## What needs to be done
Of all the lines below, output only those starting at the one with "Given: Click the LH liker avatar" and ending at the one with "Screen dimensions: 732x1568", both ends included, exactly as written.

----- Given data -----

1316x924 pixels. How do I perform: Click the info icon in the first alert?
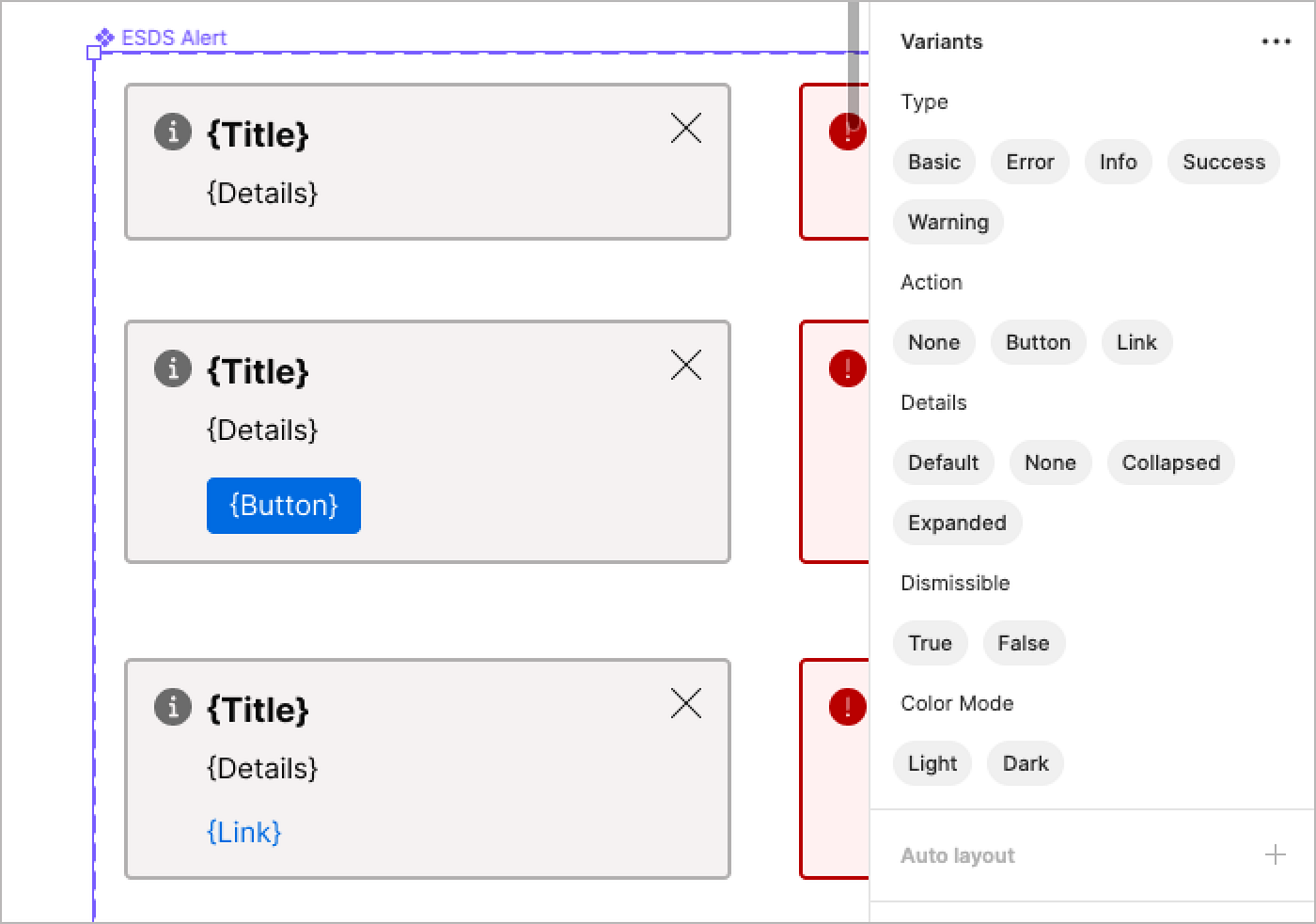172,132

-----
----- Given data -----

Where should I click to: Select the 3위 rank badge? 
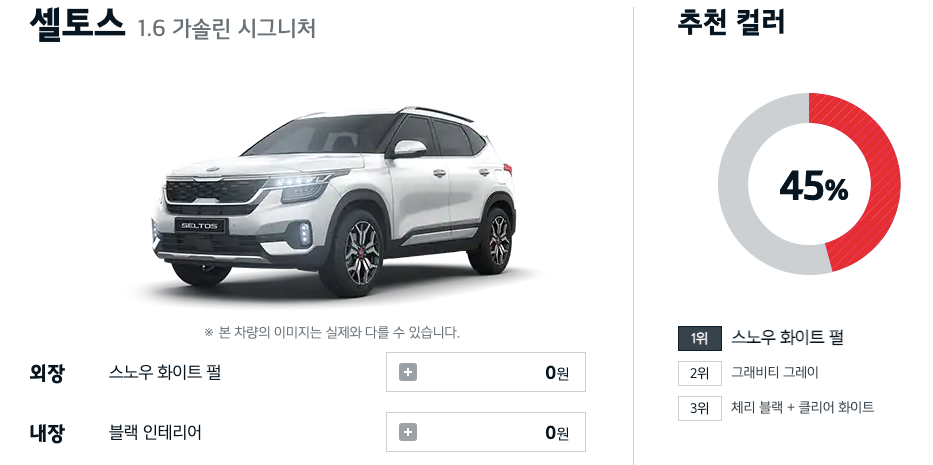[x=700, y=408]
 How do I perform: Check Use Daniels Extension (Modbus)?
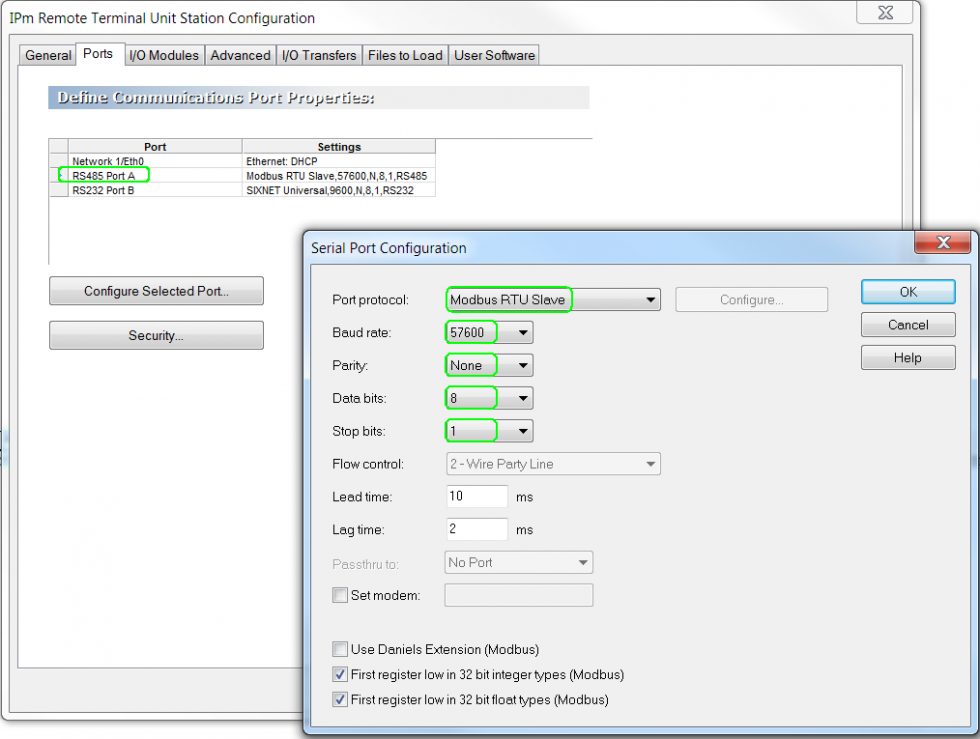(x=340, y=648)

-----
----- Given data -----

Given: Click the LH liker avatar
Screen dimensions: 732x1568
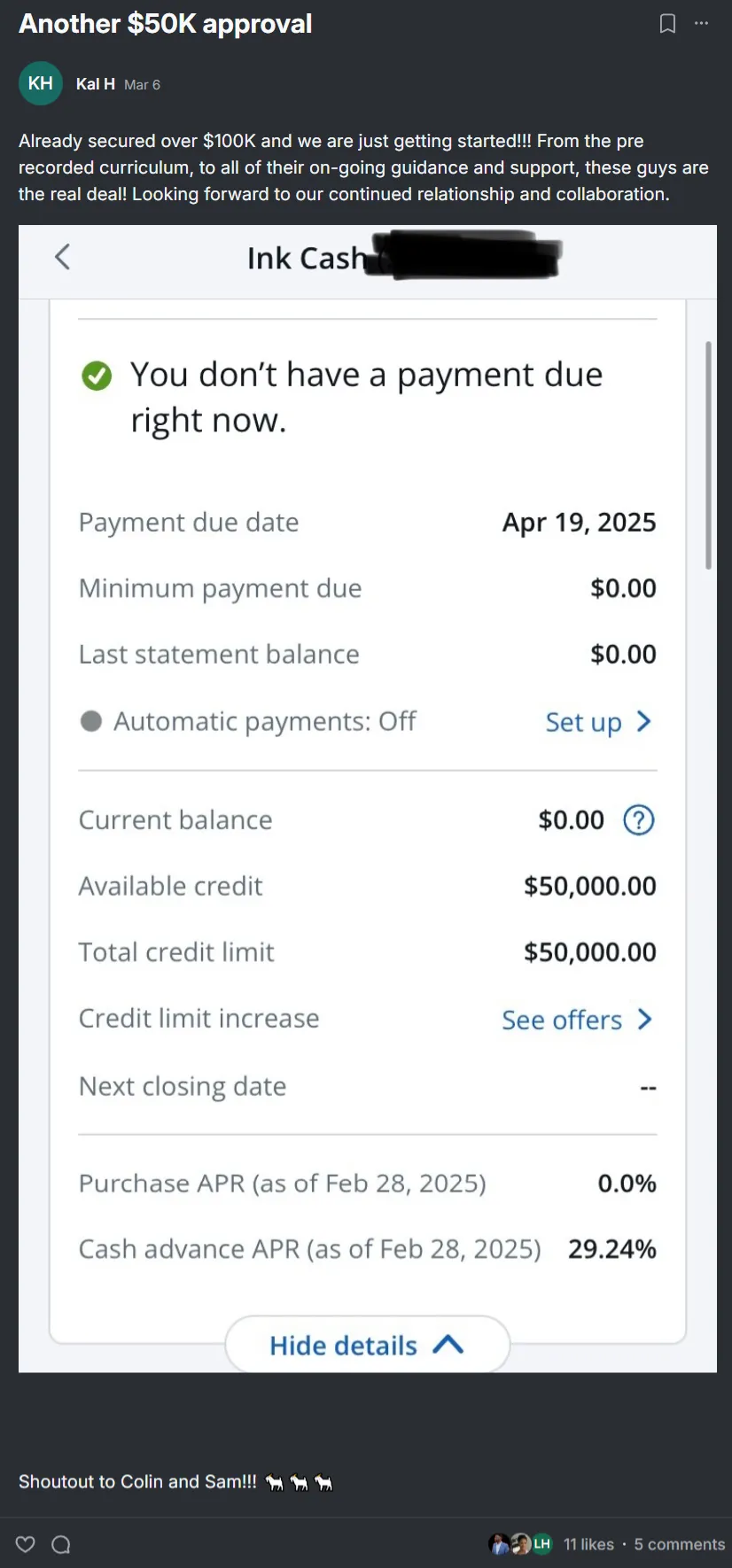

-----

## Written answer
Given: Click the LH liker avatar
Screen dimensions: 732x1568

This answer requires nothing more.